David Hysell
Unraveling the mysteries of the ionosphere
David Hysell, professor of earth and atmospheric sciences, believes it would be a very bad sign indeed if the average person on the street were talking about his field of expertise—the ionosphere. “If people are suddenly discussing the upper atmosphere, that will mean something has gone terribly wrong with our cell phones or GPS or some other essential service people rely on.”
Many of the invisible signals that enable cell phones, GPS, cable television, weather forecasts, military communications, and surveillance systems pass through the ionosphere on their way to and from orbiting satellites. For these systems to work properly, it is essential to correct for effects caused by passage through this layer of free electrons. Yet, the behavior of the ionosphere is still very much a mystery.
Hysell is working to unravel the mystery.
“As a boy, I guess you could say I was an ‘unsupervised child,’” says Hysell. “I was into model rocketry; I did chemistry experiments in the basement; I was into ham radio.” It was his involvement with ham radio that led Hysell to major in electrical engineering as an undergraduate at Penn State University. “This is no indictment of Penn State,” says Hysell, “but my undergraduate degree showed me just how superficial humanity’s knowledge of things really is. To learn what I wanted to learn I had to go on to grad school, and even there I saw that there is so much we don’t yet know.”

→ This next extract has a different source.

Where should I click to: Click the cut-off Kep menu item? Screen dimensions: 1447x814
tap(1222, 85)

Hysell came to Cornell for his Ph.D., which he earned in the School of Electrical and Computer Engineering in 1992. He then stayed at Cornell for two more years as a post-doctoral researcher with the Space Plasma Physics group. After an eight-year stint in the physics department at Clemson University, Hysell came to back to Cornell in 2002 and joined the faculty of the Department of Earth and Atmospheric Sciences.

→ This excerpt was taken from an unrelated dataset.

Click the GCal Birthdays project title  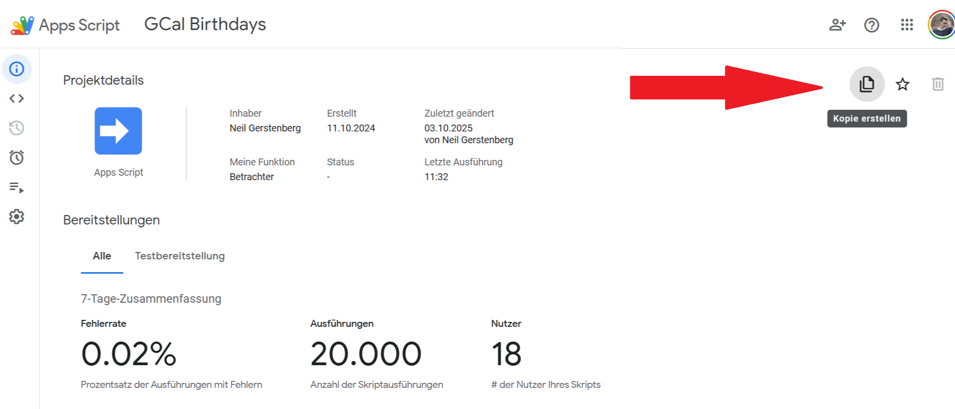(x=205, y=24)
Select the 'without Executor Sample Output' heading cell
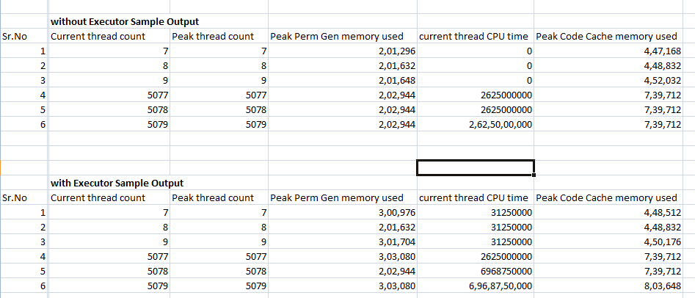Image resolution: width=695 pixels, height=298 pixels. pyautogui.click(x=123, y=21)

“Once I got back to Cornell, the opportunity opened up for me to become the Principal Investigator for the Jicamarca Radio Observatory and I have been doing that for nine years now,” says Hysell. “It is this observatory that has kept me in the field. It really is an amazing thing. It has a Steam Punk feel to it—it is colossally big and has a mad scientist sort of appeal. It was built at a time when you could get something like that funded. It was a very optimistic proposal that said ‘once we get this thing built, then we will figure out how to use all the data.’”
And that is exactly what Hysell is doing—figuring out how to use all the data. “The ionosphere is a spectacularly complicated medium,” says Hysell. “It looks different from every angle. Scientifically, it is great because it is so complicated and so rewarding. I get to feed my intellectual side because I am exploring some really basic scientific questions and at the same time my work has immediate practical applications.”

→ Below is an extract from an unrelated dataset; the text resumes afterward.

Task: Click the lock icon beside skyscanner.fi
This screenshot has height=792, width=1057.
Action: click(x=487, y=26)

Much of the early interest in the ionosphere was driven by NASA and the Department of Defense. They were flying their vehicles through an environment they did not know much about. And then, more and more of the systems humans use to communicate began to pass through the ionosphere, and understanding its properties and behavior became even more essential. The ionosphere has its own ‘weather,’ but it is not the same sort of weather we experience at the Earth’s surface. The climate and weather in the ionosphere are fluctuations in energy and electron concentrations driven by Earth’s response to emissions from the sun.
The stunning increase in computing power over the past few years has enabled Hysell and other researchers to use the data collected at Jicamarca to begin to model the ionosphere. “This system is so complex, that today’s computers are still inadequate,” says Hysell, “but they do now allow us to keep track of a billion particles through code. We are starting to be able to measure state parameters and we are beginning to get a grip on how the most important variables behave normally.”
Hysell believes the day is coming soon when we will be able to produce accurate forecasts of ionospheric weather. “Using the data from Jicamarca and comparing our predictions with observed reality, we are slowly getting to a good model of what goes on in the ionosphere,” says Hysell. “Our goal is to safeguard against outages of services people rely on, and that day is getting closer.” If David Hysell is successful in his goal, then the average person will continue to remain blissfully ignorant of the existence of the ionosphere and space weather.